Bagaimana kisah ini akan berakhir? Entahlah, Marsih sendiri tidak tahu pasti. Bagi Marsih, rakyatnya belum dalam keadaan yang aman, Jepang juga bukanlah pihak yang dapat dipercaya. Para pribumi hanya akan keluar dari sarang buaya, lalu masuk ke dalam mulut singa. Cuma beralih dari tawanan menjadi tahanan. Kebebasan yang ia miliki juga belum tentu akan bertahan lama. Namun, satu hal yang pasti, Marsih yakin kalau rakyatnya akan terus mempertahankan diri, dan suatu saat nanti akan terbebas dari belenggu penjajahan. Begitu juga dengan dirinya, sebelum maut memisahkan roh ini dari tubuhnya, Marsih tak akan berhenti berjuang, memperjuangkan kebebasannya.
-Selesai-
Celotehan penulis :
Akhirnya! Yosh kelar juga ini cerita setelah dua tahun wkwk (sempet terbengkalai lama karena UN dan pra-SMA) tapi alhamdulilah selesai juga, semoga suka dan dapat diterima dengan ending yang udah ditentukan sejak dua tahun lalu ini wkwk. Karena memang sudah sejak awal cerita ini dibuat sebagai cerita yang mengapresiasi wanita-wanita hebat dan kuat. Makanya aku buat tokoh Marsih berjuang secara anggun dengan posisinya sebagai seorang Nyai. Kalo kalian nanya tentang inspirasi cerita, aku terinspirasi dari novel "Rara Mendut" karya Y.B. Mangunwijaya, silahkan dibaca jika berkenan.

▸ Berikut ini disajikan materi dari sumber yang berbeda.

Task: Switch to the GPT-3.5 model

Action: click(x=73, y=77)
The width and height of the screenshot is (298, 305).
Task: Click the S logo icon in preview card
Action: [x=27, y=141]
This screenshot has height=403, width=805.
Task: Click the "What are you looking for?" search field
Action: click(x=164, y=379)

Mau ngucapin buat para pembaca setia yang masih nungguin cerita ini up atau buat pembaca baru yang belum lama ini menemukan cerita Marsih, terimakasih banyak-banyak! Saya mengapresiasi setiap interaksi yang kalian lakukan, baik itu vote, komentar kritik saran, dimasukkan ke daftar bacaan, atau yang paling membuat senang, ya notifikasi pengikut baru wkwk... Sekali lagi terimakasih dan maafkan diri yang masih banyak salah ini! Selamat tinggal dan see you guys on my next story!